A cell of emf E is connected to a resistance ${{R}_{1}}$ for time t and the amount of heat generated in it is H. If the resistance ${{R}_{1}}$ is replaced by another resistance ${{R}_{2}}$ and is connected to the cell for the same time t, the amount of heat generated in ${{R}_{2}}$ is 4H. The internal resistance of the cell is:
A. $\dfrac{2{{R}_{1}}+{{R}_{2}}}{2}$
B. $\sqrt{{{R}_{1}}{{R}_{2}}}\times \dfrac{2\sqrt{{{R}_{2}}}-\sqrt{{{R}_{1}}}}{\sqrt{{{R}_{2}}}-2\sqrt{{{R}_{1}}}}$
C. $\sqrt{{{R}_{1}}{{R}_{2}}}\times \dfrac{\sqrt{{{R}_{2}}}-2\sqrt{{{R}_{1}}}}{2\sqrt{{{R}_{2}}}-\sqrt{{{R}_{1}}}}$
D. $\sqrt{{{R}_{1}}{{R}_{2}}}\times \dfrac{\sqrt{{{R}_{2}}}-\sqrt{{{R}_{1}}}}{\sqrt{{{R}_{2}}}+\sqrt{{{R}_{1}}}}$

Answer 1

Hint: We have two cases in a circuit by connecting two different resistances in series with a cell of emf E and internal resistance r.
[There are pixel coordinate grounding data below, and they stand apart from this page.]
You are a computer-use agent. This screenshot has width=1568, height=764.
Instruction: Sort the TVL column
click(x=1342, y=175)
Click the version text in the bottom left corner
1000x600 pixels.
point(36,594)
You could recall the expression for heat produced for the two cases then you could rewrite the expression in terms of internal resistance and hence find the answer.
 Formula used:
Heat produced,
${{I}^{2}}R=H$
Current,
$I=\dfrac{E}{R+r}$

Complete step by step answer:
In the question, we are said that on connecting a cell of emf E to a resistance ${{R}_{1}}$ for a duration of t time produces heat H and on connecting another resistance ${{R}_{2}}$ for the same duration produces a heat of 4H. We are supposed to find the internal resistance of the cell using this information.
We know that heat generated in the first case could be given by,
${{I}_{1}}^{2}{{R}_{1}}=H$ …………………………………………… (1)
Now, for the second case it would be,
${{I}_{2}}^{2}{{R}_{2}}=4H$ ……………………………………………. (2)
But we know that, for a circuit with a cell of emf E and internal resistance r, the current would be given by,
$I=\dfrac{E}{R+r}$
(1) and (2) now becomes,
$\dfrac{{{E}^{2}}}{{{\left( {{R}_{1}}+r \right)}^{2}}}{{R}_{1}}=H$
$\dfrac{{{E}^{2}}}{{{\left( {{R}_{2}}+r \right)}^{2}}}{{R}_{2}}=4H$
Now, we have,
$\dfrac{{{R}_{2}}}{{{\left( {{R}_{2}}+r \right)}^{2}}}=4\dfrac{{{R}_{1}}}{{{\left( {{R}_{1}}+r \right)}^{2}}}$
$\Rightarrow \sqrt{{{R}_{2}}}\left( {{R}_{1}}+r \right)=2\sqrt{{{R}_{1}}}\left( {{R}_{2}}+r \right)$
$\therefore r=\dfrac{\sqrt{{{R}_{1}}{{R}_{2}}}\left[ \sqrt{{{R}_{1}}}-2\sqrt{{{R}_{2}}} \right]}{\left[ 2\sqrt{{{R}_{1}}}-\sqrt{{{R}_{2}}} \right]}$ …………………………………….. (3)
Therefore, we found the internal resistance of the cell to be,
$r=\dfrac{\sqrt{{{R}_{1}}{{R}_{2}}}\left[ 2\sqrt{{{R}_{2}}}-\sqrt{{{R}_{1}}} \right]}{\left[ \sqrt{{{R}_{2}}}-2\sqrt{{{R}_{1}}} \right]}$

So, the correct answer is “Option B”.

Note: We have simply multiplied the numerator and denominator by -1 so as to arrive at the final result. This is done so as to make the answer just as given in the options. So, there would be many cases like this where your final result wouldn’t look exactly as given in the options and you will have to make these minor changes.